Provided passage »
● ● ● ● ● ● ●
# Pass/Fail List



## Shaded Night Rabbitry (Nov 10, 2010)

PASSED

Britannia Petite - Broken - now 1st try @ 2nd showing
Lionhead - Black - now 1st try @ 2nd showing
Lionhead - Tort - now 1st try @ 2nd showing
Lionhead - REW - now 1st try @ 2nd showing
Mini Rex - Smoke Pearl - now 1st try @ 2nd showing 
Mini Rex - Silver Marten - now 1st try @ 3rd showing
Mini Satin - Blue - now 1st try @ 2nd showing
Mini Satin - Otter - now 1st try @ 2nd showing
Mini Satin - Black - now 1st try @ 3rd showing
Mini Satin - Chocolate - now 1st try @ 2nd showing
Mini Satin - Silver Marten - now 1st try @ 2nd showing 
Polish - Lilac - now 1st try @ 2nd showing
Rhinelander - Blue - now 1st try @ 3rd showing

???
● ● ● ● ● ● ●
Source material »
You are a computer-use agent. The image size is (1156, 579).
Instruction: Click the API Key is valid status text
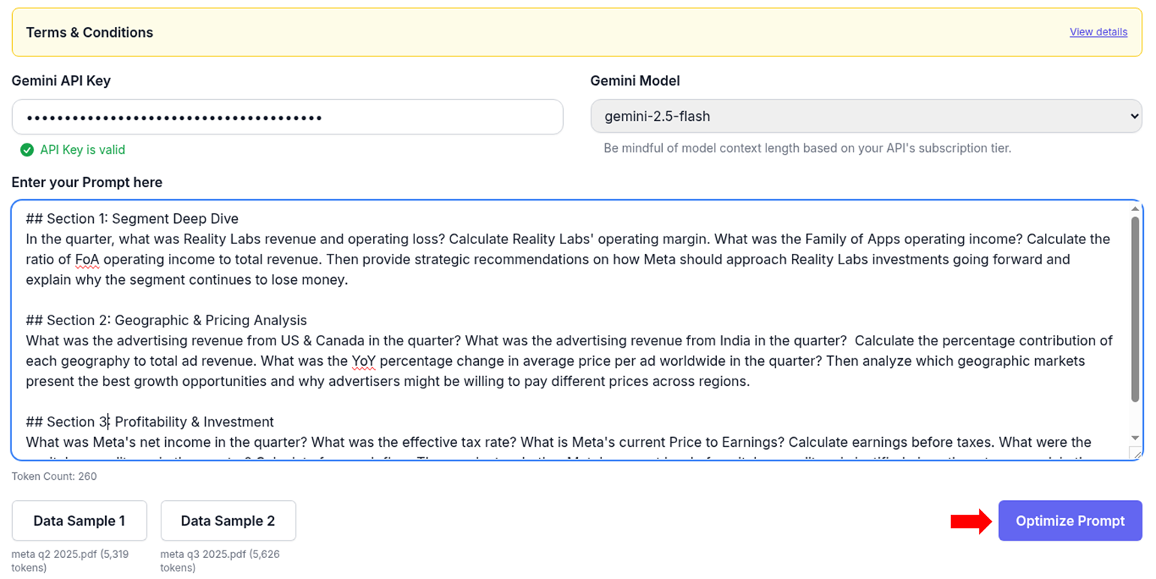pos(83,149)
● ● ● ● ● ● ●
Given request A » In the pass/fail list, which Mini Rex variety passed on its 3rd showing?
Given request B » Write the next part of the rabbitry pass/fail list, picking up after its final line.

Exercise output A » Silver Marten

Exercise output B »
Rex - Beige
Silver Fox - Blue 
Satin Angora - Broken 
Britannia Petite - BEW 
Dwarf Hotot - Blue 
American Fuzzy Lop - Otter 
Havana - Otter 

FAILED

Dutch - Chinchilla - now 2nd try @ 2nd showing
English Angoras - Broken - now 2nd try @ 2nd showing
Jersey Wooly - Orange - now 2nd try @ 2nd showing
Jersey Wooly - Fawn - ??? failed their last try
Jersey Wooly - Chocolate Otter - now 2nd try @ 1st showing
Jersey Wooly - Lilac Otter - now 2nd try @ 1st showing 
Netherland Dwarf - Blue Tort - now 2nd try @ 3rd showing - failed on condition
Netherland Dwarf - Red - now 2nd try @ 1st showing
Mini Satin - Californian - now ??? failed their last try
Mini Satin - Steel Tipped Gold - ??? failed their last try
Mini Satin - Tort - now 2nd try @ 1st showing
New Zealand - Blue - now ??? failed their last try
Silver Fox - Chocolate - now 2nd try @ 1st showing
Velveteen Lop - now ??? failed their last try.




Feel free to post updates as you get them. Reasons for failing are welcome too!


----------



## GorbyJobRabbits (Nov 10, 2010)

damnit I had hoped velveteens would pass.


----------



## TinysMom (Nov 10, 2010)

*Shaded Night Rabbitry wrote: *


> PASSED
> 
> 
> *Lionhead - Black - now 1st try @ 2nd showing
> ...


Not sure what you mean by your descriptions - so I'll add a bit.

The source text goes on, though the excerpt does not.